The MTA has nearly 700 employees in its human-resources department, 443 people in legal services (while spending $10 million on outside law firms), 444 people in public relations, marketing, and its call center, and another 166 to deal with labor relations, the comptroller reported. Mr. Hevesi suggested the MTA look for cuts there as well.
The state comptroller has grumbled that the MTA’s plan for closing its budget gap in 2006 relies almost entirely on savings from service reductions and other actions that affect riders.
Instead, Mr. Hevesi said, the MTA should look at its front office. The authority has many finance, procurement, technology, and human-resource functions that overlap. The MTA has budgeted $708.9 million for those functions, but the financial plan does not have any savings from consolidating those services. The MTA’s Triborough Bridge and Tunnel Authority, which has a budget of $356 million, identified only $140,000 in savings, including the decision to cut one vacant secretarial position, the comptroller’s report said. The Long Island Bus Line, a $100 million operation, identified no savings from management improvements, the report said.
Mr. Turetsky was less confident that slashing jobs would heal what ails the authority.
“It is always easy to say there is too much administrative fat,” he said. “But even if you cut the people in the finance department, for example, in half, how much does that really get you? It doesn’t get you very far.”
In unraveling the MTA’s finances, many critics of the agency have said its decision, which Albany supported, to adopt a $17 billion capital maintenance and expansion program four years ago has put it in the financial straits it is in now.

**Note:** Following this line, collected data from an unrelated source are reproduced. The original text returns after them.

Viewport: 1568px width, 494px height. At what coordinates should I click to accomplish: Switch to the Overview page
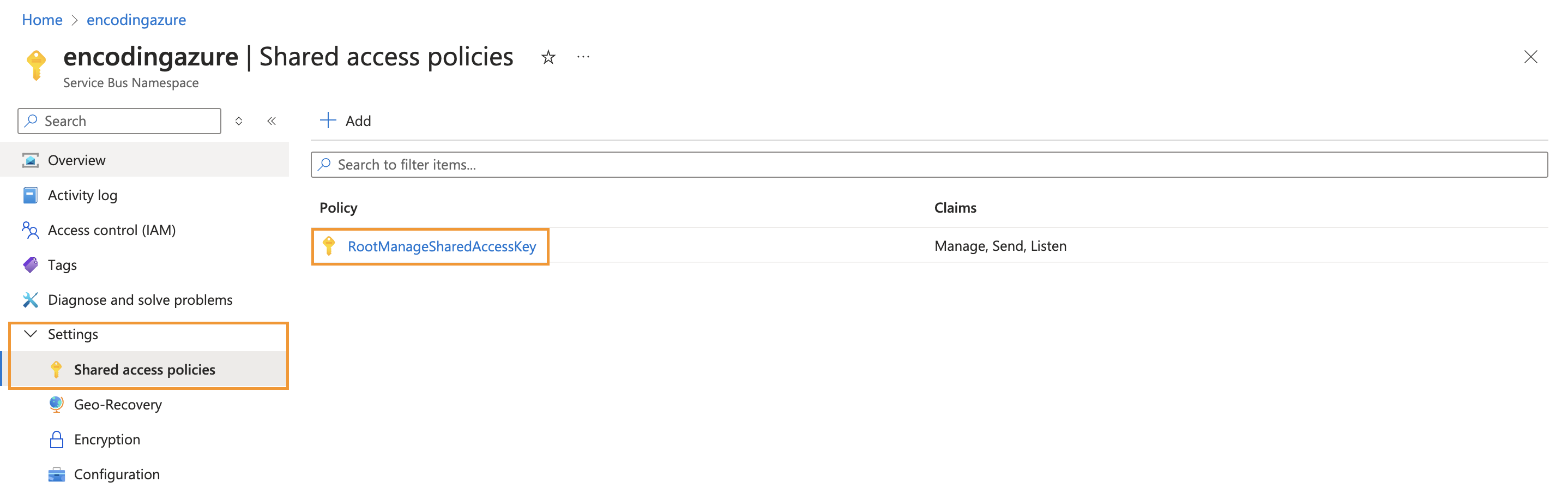(76, 160)
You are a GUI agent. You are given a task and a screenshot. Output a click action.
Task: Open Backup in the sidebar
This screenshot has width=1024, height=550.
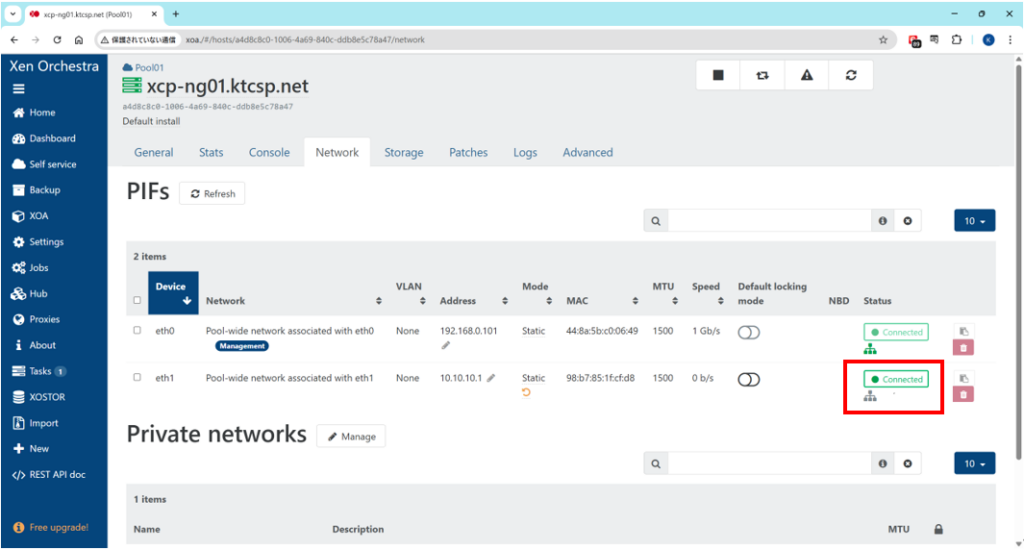44,190
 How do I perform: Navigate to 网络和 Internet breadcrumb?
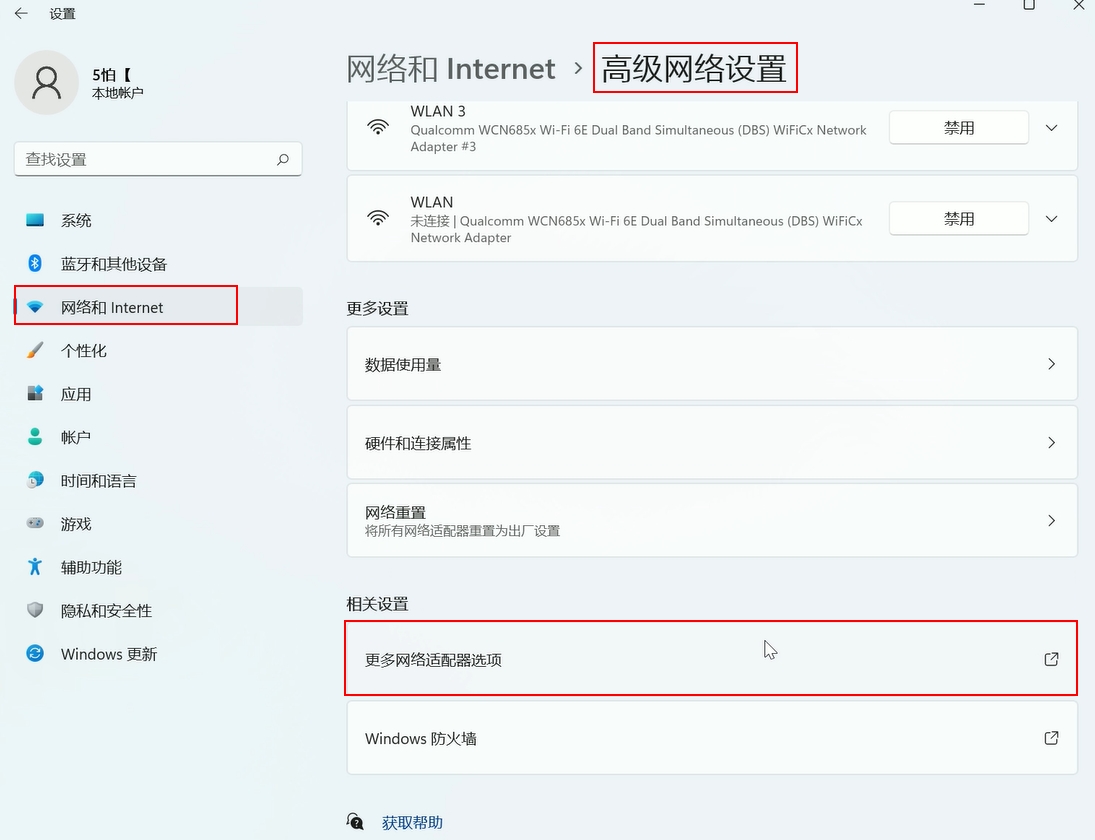coord(450,69)
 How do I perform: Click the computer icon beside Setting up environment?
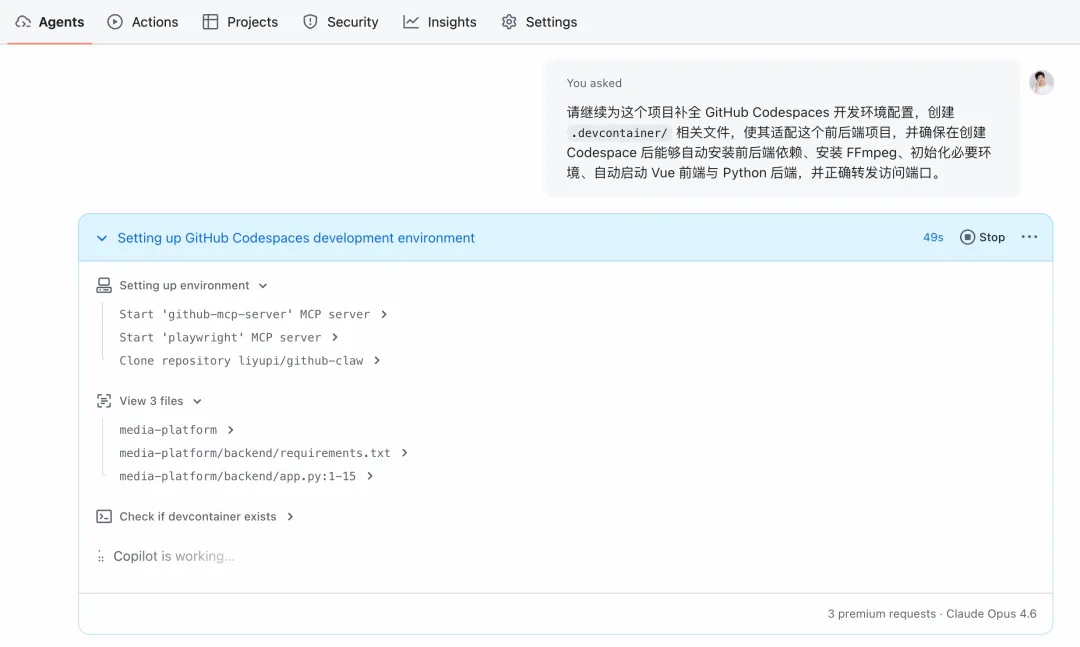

Even at the time that was seen as financially risky. The capital plan has strapped the authority as it struggles to pay its debts. In 1995, the MTA took $169 million out of passenger fares to make its debt payments. Now the figure is more than twice that, $401 million. By 2008 the figure is expected to reach $849 million, a quarter of the income the MTA gets from fares.
The MTA’s preliminary capital program from 2005 to 2009 is valued at $27.8 billion, an increase of 38% in nominal terms over the 2000-04 program. The core program, valued at $17.2 billion, is aimed at maintaining and improving existing infrastructure and assets, such as buying new subway cars and buses, fixing stations, and tunnel lighting, among other things.